> **WHAT YOU HAVE TO DO**: Repeat the listing below exactly.

### DATA SECTION ###

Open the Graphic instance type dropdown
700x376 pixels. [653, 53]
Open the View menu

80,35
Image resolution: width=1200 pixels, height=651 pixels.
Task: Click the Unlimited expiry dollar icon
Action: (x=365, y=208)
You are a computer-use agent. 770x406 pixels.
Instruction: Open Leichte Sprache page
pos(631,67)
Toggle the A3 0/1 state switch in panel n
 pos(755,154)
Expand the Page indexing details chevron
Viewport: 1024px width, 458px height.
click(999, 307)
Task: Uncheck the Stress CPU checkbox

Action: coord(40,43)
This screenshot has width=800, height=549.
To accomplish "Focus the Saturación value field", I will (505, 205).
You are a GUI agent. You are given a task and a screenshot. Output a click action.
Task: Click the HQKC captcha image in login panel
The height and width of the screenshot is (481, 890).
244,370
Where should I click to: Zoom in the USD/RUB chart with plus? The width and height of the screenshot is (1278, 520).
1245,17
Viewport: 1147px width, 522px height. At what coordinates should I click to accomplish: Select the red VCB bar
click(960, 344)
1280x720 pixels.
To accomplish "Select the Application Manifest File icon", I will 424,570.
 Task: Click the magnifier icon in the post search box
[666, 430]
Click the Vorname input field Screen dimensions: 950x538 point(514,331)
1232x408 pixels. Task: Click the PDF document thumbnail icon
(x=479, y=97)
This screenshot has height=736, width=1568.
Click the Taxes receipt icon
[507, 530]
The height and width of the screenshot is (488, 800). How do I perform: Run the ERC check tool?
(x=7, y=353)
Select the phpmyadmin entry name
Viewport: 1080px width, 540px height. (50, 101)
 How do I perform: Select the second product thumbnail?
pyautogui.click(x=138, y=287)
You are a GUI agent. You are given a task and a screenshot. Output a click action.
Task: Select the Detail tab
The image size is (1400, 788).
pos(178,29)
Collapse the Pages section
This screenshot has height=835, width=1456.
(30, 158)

###

> **WRITTEN ANSWER**:
Open the Graphic instance type dropdown
700x376 pixels. [653, 53]
Open the View menu

80,35
Image resolution: width=1200 pixels, height=651 pixels.
Task: Click the Unlimited expiry dollar icon
Action: (x=365, y=208)
You are a computer-use agent. 770x406 pixels.
Instruction: Open Leichte Sprache page
pos(631,67)
Toggle the A3 0/1 state switch in panel n
 pos(755,154)
Expand the Page indexing details chevron
Viewport: 1024px width, 458px height.
click(999, 307)
Task: Uncheck the Stress CPU checkbox

Action: coord(40,43)
This screenshot has width=800, height=549.
To accomplish "Focus the Saturación value field", I will (505, 205).
You are a GUI agent. You are given a task and a screenshot. Output a click action.
Task: Click the HQKC captcha image in login panel
The height and width of the screenshot is (481, 890).
244,370
Where should I click to: Zoom in the USD/RUB chart with plus? The width and height of the screenshot is (1278, 520).
1245,17
Viewport: 1147px width, 522px height. At what coordinates should I click to accomplish: Select the red VCB bar
click(960, 344)
1280x720 pixels.
To accomplish "Select the Application Manifest File icon", I will 424,570.
 Task: Click the magnifier icon in the post search box
[666, 430]
Click the Vorname input field Screen dimensions: 950x538 point(514,331)
1232x408 pixels. Task: Click the PDF document thumbnail icon
(x=479, y=97)
This screenshot has height=736, width=1568.
Click the Taxes receipt icon
[507, 530]
The height and width of the screenshot is (488, 800). How do I perform: Run the ERC check tool?
(x=7, y=353)
Select the phpmyadmin entry name
Viewport: 1080px width, 540px height. (50, 101)
 How do I perform: Select the second product thumbnail?
pyautogui.click(x=138, y=287)
You are a GUI agent. You are given a task and a screenshot. Output a click action.
Task: Select the Detail tab
The image size is (1400, 788).
pos(178,29)
Collapse the Pages section
This screenshot has height=835, width=1456.
(30, 158)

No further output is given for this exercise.